Your assignment: In full and without change, retype the records.

** Material to process follows **

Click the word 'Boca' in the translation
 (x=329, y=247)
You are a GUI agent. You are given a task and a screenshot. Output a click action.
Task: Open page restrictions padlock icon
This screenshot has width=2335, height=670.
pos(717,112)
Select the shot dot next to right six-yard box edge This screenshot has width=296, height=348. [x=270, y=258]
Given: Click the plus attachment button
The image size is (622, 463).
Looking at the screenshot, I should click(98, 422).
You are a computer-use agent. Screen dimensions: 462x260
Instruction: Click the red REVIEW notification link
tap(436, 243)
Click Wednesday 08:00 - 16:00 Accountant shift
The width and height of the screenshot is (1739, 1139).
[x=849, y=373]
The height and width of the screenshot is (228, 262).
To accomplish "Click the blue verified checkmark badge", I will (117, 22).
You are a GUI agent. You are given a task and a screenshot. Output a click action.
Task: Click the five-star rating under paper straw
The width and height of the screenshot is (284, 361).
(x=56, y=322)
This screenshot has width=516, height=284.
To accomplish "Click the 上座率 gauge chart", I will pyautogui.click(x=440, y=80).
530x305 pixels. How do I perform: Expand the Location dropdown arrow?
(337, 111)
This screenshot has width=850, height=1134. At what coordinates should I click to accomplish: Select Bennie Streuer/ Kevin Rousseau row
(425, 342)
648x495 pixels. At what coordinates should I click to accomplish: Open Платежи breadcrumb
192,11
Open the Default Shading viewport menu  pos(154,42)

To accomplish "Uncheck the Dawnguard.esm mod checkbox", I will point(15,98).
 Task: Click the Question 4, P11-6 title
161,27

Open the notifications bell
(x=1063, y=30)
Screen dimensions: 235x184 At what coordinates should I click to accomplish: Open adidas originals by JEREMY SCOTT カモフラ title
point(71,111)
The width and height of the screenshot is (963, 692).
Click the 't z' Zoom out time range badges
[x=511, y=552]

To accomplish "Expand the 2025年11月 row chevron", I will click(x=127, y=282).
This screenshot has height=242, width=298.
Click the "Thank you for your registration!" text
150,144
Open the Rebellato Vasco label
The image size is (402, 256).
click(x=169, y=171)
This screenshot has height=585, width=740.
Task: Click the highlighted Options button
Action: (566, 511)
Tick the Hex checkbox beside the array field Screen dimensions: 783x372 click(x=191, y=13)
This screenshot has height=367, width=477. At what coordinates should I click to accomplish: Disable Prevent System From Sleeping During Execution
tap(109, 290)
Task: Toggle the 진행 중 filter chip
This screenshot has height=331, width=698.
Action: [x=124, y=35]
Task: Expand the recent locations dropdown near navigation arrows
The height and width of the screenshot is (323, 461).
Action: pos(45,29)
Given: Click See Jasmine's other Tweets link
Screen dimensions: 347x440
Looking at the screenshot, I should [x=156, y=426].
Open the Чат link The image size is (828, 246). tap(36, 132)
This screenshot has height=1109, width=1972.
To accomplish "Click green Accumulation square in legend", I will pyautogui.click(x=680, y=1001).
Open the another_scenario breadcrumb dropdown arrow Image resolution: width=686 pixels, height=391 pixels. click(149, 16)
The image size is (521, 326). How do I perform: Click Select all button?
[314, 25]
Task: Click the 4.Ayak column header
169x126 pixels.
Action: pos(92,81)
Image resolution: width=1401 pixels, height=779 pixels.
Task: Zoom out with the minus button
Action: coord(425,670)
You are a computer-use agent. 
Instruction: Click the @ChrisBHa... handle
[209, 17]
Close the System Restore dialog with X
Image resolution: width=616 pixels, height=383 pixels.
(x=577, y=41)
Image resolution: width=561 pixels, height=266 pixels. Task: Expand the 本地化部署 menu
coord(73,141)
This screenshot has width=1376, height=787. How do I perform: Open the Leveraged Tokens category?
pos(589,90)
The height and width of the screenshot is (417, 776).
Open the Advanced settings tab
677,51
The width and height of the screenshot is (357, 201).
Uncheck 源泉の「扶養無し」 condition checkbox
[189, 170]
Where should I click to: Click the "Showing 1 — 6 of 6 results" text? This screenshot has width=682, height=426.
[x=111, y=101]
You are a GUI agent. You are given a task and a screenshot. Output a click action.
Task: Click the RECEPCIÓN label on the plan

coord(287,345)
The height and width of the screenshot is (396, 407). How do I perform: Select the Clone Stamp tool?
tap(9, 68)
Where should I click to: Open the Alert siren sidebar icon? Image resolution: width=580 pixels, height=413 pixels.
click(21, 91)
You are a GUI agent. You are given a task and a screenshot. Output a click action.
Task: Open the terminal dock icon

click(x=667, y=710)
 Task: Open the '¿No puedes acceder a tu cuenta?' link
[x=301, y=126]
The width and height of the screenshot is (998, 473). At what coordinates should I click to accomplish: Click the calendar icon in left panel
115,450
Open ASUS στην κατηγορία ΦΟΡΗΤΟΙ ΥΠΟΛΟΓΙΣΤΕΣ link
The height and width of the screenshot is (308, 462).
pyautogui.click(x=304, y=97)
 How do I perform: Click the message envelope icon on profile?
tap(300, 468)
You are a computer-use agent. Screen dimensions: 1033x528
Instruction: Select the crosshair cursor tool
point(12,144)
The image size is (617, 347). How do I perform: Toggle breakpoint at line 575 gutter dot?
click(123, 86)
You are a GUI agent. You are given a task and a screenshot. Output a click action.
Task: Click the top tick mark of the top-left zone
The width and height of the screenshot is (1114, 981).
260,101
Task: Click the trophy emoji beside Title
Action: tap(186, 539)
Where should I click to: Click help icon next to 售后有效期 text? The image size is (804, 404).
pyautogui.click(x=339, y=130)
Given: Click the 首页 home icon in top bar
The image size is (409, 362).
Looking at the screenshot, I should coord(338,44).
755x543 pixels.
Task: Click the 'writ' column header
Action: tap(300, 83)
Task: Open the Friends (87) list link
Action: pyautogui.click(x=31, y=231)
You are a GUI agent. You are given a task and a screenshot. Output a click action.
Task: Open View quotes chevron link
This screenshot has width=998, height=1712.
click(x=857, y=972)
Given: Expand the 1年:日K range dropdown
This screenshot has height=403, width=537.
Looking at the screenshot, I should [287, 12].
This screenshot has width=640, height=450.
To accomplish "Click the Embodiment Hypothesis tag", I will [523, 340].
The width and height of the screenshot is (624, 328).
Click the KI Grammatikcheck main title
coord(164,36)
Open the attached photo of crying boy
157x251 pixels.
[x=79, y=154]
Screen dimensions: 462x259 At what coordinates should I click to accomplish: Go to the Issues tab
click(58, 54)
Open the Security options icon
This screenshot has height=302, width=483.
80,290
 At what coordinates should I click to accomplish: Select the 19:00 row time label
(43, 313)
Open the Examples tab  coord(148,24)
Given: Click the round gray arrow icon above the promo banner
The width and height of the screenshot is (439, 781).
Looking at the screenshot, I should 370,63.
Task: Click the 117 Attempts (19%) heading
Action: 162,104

** End of Material to process **

Response area:
Click the word 'Boca' in the translation
 (x=329, y=247)
You are a GUI agent. You are given a task and a screenshot. Output a click action.
Task: Open page restrictions padlock icon
This screenshot has width=2335, height=670.
pos(717,112)
Select the shot dot next to right six-yard box edge This screenshot has width=296, height=348. [x=270, y=258]
Given: Click the plus attachment button
The image size is (622, 463).
Looking at the screenshot, I should click(98, 422).
You are a computer-use agent. Screen dimensions: 462x260
Instruction: Click the red REVIEW notification link
tap(436, 243)
Click Wednesday 08:00 - 16:00 Accountant shift
The width and height of the screenshot is (1739, 1139).
[x=849, y=373]
The height and width of the screenshot is (228, 262).
To accomplish "Click the blue verified checkmark badge", I will (117, 22).
You are a GUI agent. You are given a task and a screenshot. Output a click action.
Task: Click the five-star rating under paper straw
The width and height of the screenshot is (284, 361).
(x=56, y=322)
This screenshot has width=516, height=284.
To accomplish "Click the 上座率 gauge chart", I will pyautogui.click(x=440, y=80).
530x305 pixels. How do I perform: Expand the Location dropdown arrow?
(337, 111)
This screenshot has width=850, height=1134. At what coordinates should I click to accomplish: Select Bennie Streuer/ Kevin Rousseau row
(425, 342)
648x495 pixels. At what coordinates should I click to accomplish: Open Платежи breadcrumb
192,11
Open the Default Shading viewport menu  pos(154,42)

To accomplish "Uncheck the Dawnguard.esm mod checkbox", I will point(15,98).
 Task: Click the Question 4, P11-6 title
161,27

Open the notifications bell
(x=1063, y=30)
Screen dimensions: 235x184 At what coordinates should I click to accomplish: Open adidas originals by JEREMY SCOTT カモフラ title
point(71,111)
The width and height of the screenshot is (963, 692).
Click the 't z' Zoom out time range badges
[x=511, y=552]

To accomplish "Expand the 2025年11月 row chevron", I will click(x=127, y=282).
This screenshot has height=242, width=298.
Click the "Thank you for your registration!" text
150,144
Open the Rebellato Vasco label
The image size is (402, 256).
click(x=169, y=171)
This screenshot has height=585, width=740.
Task: Click the highlighted Options button
Action: (566, 511)
Tick the Hex checkbox beside the array field Screen dimensions: 783x372 click(x=191, y=13)
This screenshot has height=367, width=477. At what coordinates should I click to accomplish: Disable Prevent System From Sleeping During Execution
tap(109, 290)
Task: Toggle the 진행 중 filter chip
This screenshot has height=331, width=698.
Action: [x=124, y=35]
Task: Expand the recent locations dropdown near navigation arrows
The height and width of the screenshot is (323, 461).
Action: pos(45,29)
Given: Click See Jasmine's other Tweets link
Screen dimensions: 347x440
Looking at the screenshot, I should [x=156, y=426].
Open the Чат link The image size is (828, 246). tap(36, 132)
This screenshot has height=1109, width=1972.
To accomplish "Click green Accumulation square in legend", I will pyautogui.click(x=680, y=1001).
Open the another_scenario breadcrumb dropdown arrow Image resolution: width=686 pixels, height=391 pixels. click(149, 16)
The image size is (521, 326). How do I perform: Click Select all button?
[314, 25]
Task: Click the 4.Ayak column header
169x126 pixels.
Action: pos(92,81)
Image resolution: width=1401 pixels, height=779 pixels.
Task: Zoom out with the minus button
Action: coord(425,670)
You are a computer-use agent. 
Instruction: Click the @ChrisBHa... handle
[209, 17]
Close the System Restore dialog with X
Image resolution: width=616 pixels, height=383 pixels.
(x=577, y=41)
Image resolution: width=561 pixels, height=266 pixels. Task: Expand the 本地化部署 menu
coord(73,141)
This screenshot has width=1376, height=787. How do I perform: Open the Leveraged Tokens category?
pos(589,90)
The height and width of the screenshot is (417, 776).
Open the Advanced settings tab
677,51
The width and height of the screenshot is (357, 201).
Uncheck 源泉の「扶養無し」 condition checkbox
[189, 170]
Where should I click to: Click the "Showing 1 — 6 of 6 results" text? This screenshot has width=682, height=426.
[x=111, y=101]
You are a GUI agent. You are given a task and a screenshot. Output a click action.
Task: Click the RECEPCIÓN label on the plan

coord(287,345)
The height and width of the screenshot is (396, 407). How do I perform: Select the Clone Stamp tool?
tap(9, 68)
Where should I click to: Open the Alert siren sidebar icon? Image resolution: width=580 pixels, height=413 pixels.
click(21, 91)
You are a GUI agent. You are given a task and a screenshot. Output a click action.
Task: Open the terminal dock icon

click(x=667, y=710)
 Task: Open the '¿No puedes acceder a tu cuenta?' link
[x=301, y=126]
The width and height of the screenshot is (998, 473). At what coordinates should I click to accomplish: Click the calendar icon in left panel
115,450
Open ASUS στην κατηγορία ΦΟΡΗΤΟΙ ΥΠΟΛΟΓΙΣΤΕΣ link
The height and width of the screenshot is (308, 462).
pyautogui.click(x=304, y=97)
 How do I perform: Click the message envelope icon on profile?
tap(300, 468)
You are a computer-use agent. Screen dimensions: 1033x528
Instruction: Select the crosshair cursor tool
point(12,144)
The image size is (617, 347). How do I perform: Toggle breakpoint at line 575 gutter dot?
click(123, 86)
You are a GUI agent. You are given a task and a screenshot. Output a click action.
Task: Click the top tick mark of the top-left zone
The width and height of the screenshot is (1114, 981).
260,101
Task: Click the trophy emoji beside Title
Action: tap(186, 539)
Where should I click to: Click help icon next to 售后有效期 text? The image size is (804, 404).
pyautogui.click(x=339, y=130)
Given: Click the 首页 home icon in top bar
The image size is (409, 362).
Looking at the screenshot, I should coord(338,44).
755x543 pixels.
Task: Click the 'writ' column header
Action: tap(300, 83)
Task: Open the Friends (87) list link
Action: pyautogui.click(x=31, y=231)
You are a GUI agent. You are given a task and a screenshot. Output a click action.
Task: Open View quotes chevron link
This screenshot has width=998, height=1712.
click(x=857, y=972)
Given: Expand the 1年:日K range dropdown
This screenshot has height=403, width=537.
Looking at the screenshot, I should [287, 12].
This screenshot has width=640, height=450.
To accomplish "Click the Embodiment Hypothesis tag", I will [523, 340].
The width and height of the screenshot is (624, 328).
Click the KI Grammatikcheck main title
coord(164,36)
Open the attached photo of crying boy
157x251 pixels.
[x=79, y=154]
Screen dimensions: 462x259 At what coordinates should I click to accomplish: Go to the Issues tab
click(58, 54)
Open the Security options icon
This screenshot has height=302, width=483.
80,290
 At what coordinates should I click to accomplish: Select the 19:00 row time label
(43, 313)
Open the Examples tab  coord(148,24)
Given: Click the round gray arrow icon above the promo banner
The width and height of the screenshot is (439, 781).
Looking at the screenshot, I should 370,63.
Task: Click the 117 Attempts (19%) heading
Action: 162,104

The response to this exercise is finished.